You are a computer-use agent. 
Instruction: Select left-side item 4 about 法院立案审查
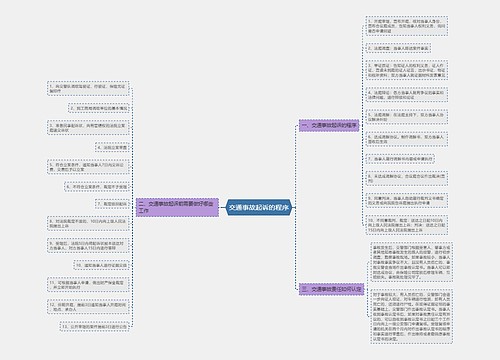[112, 147]
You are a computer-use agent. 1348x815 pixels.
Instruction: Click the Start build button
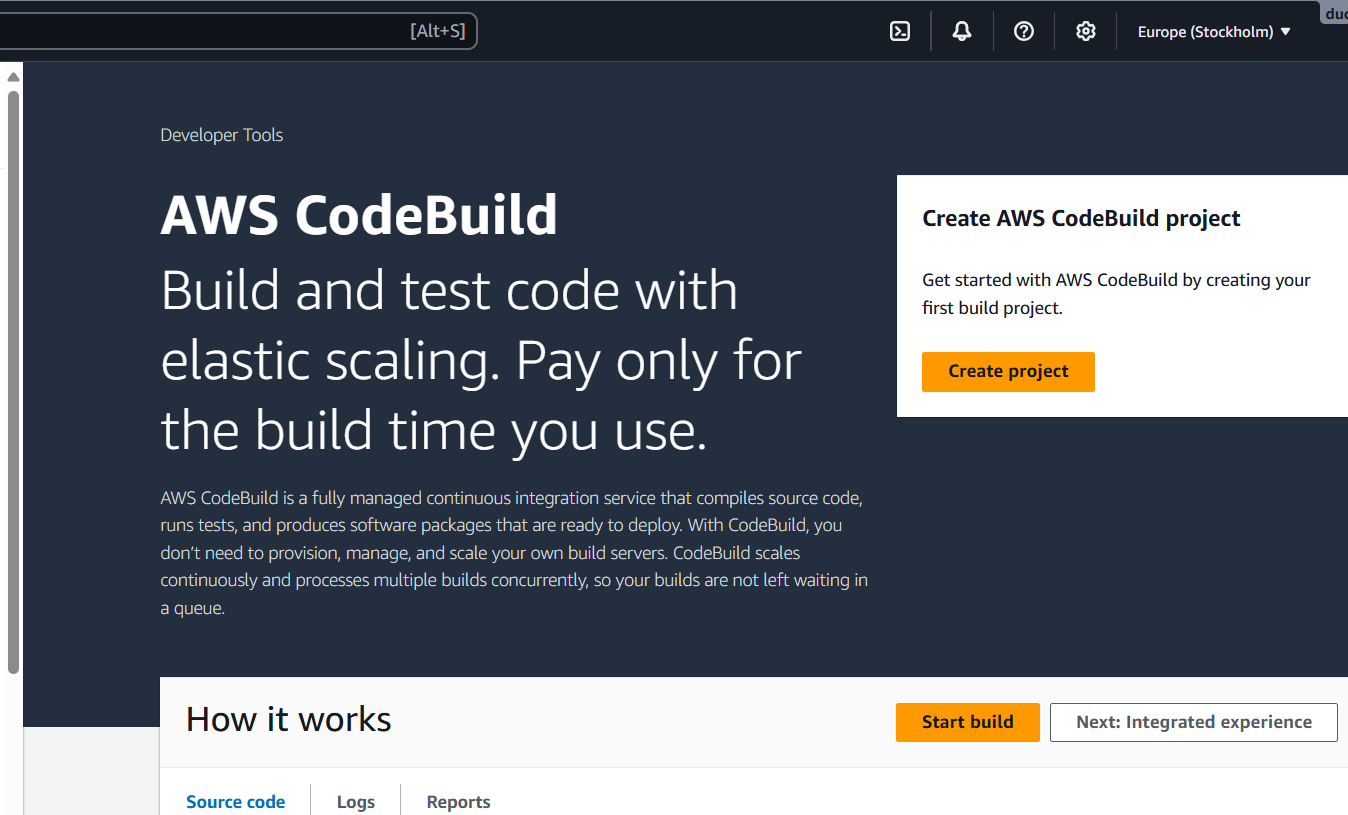click(x=967, y=721)
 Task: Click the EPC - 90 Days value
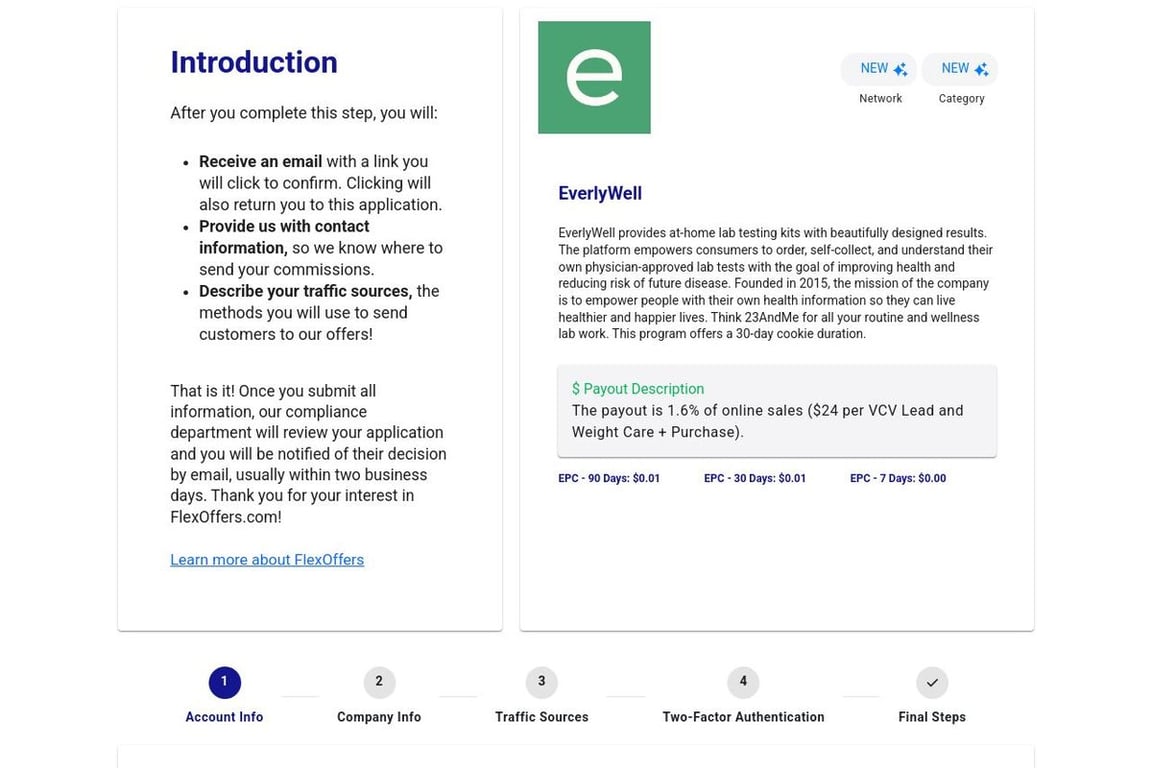tap(609, 479)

..........

• **HOW TO COMPLETE THIS TASK**
Pictures are to be omitted; otherwise, write out the data exactly as it appears.

• **TASK RESPONSE**
You are a computer-use agent. 
Instruction: Select left-side item 4 about 法院立案审查
[112, 147]
You are a computer-use agent. 1348x815 pixels.
Instruction: Click the Start build button
click(x=967, y=721)
 Task: Click the EPC - 90 Days value
tap(609, 479)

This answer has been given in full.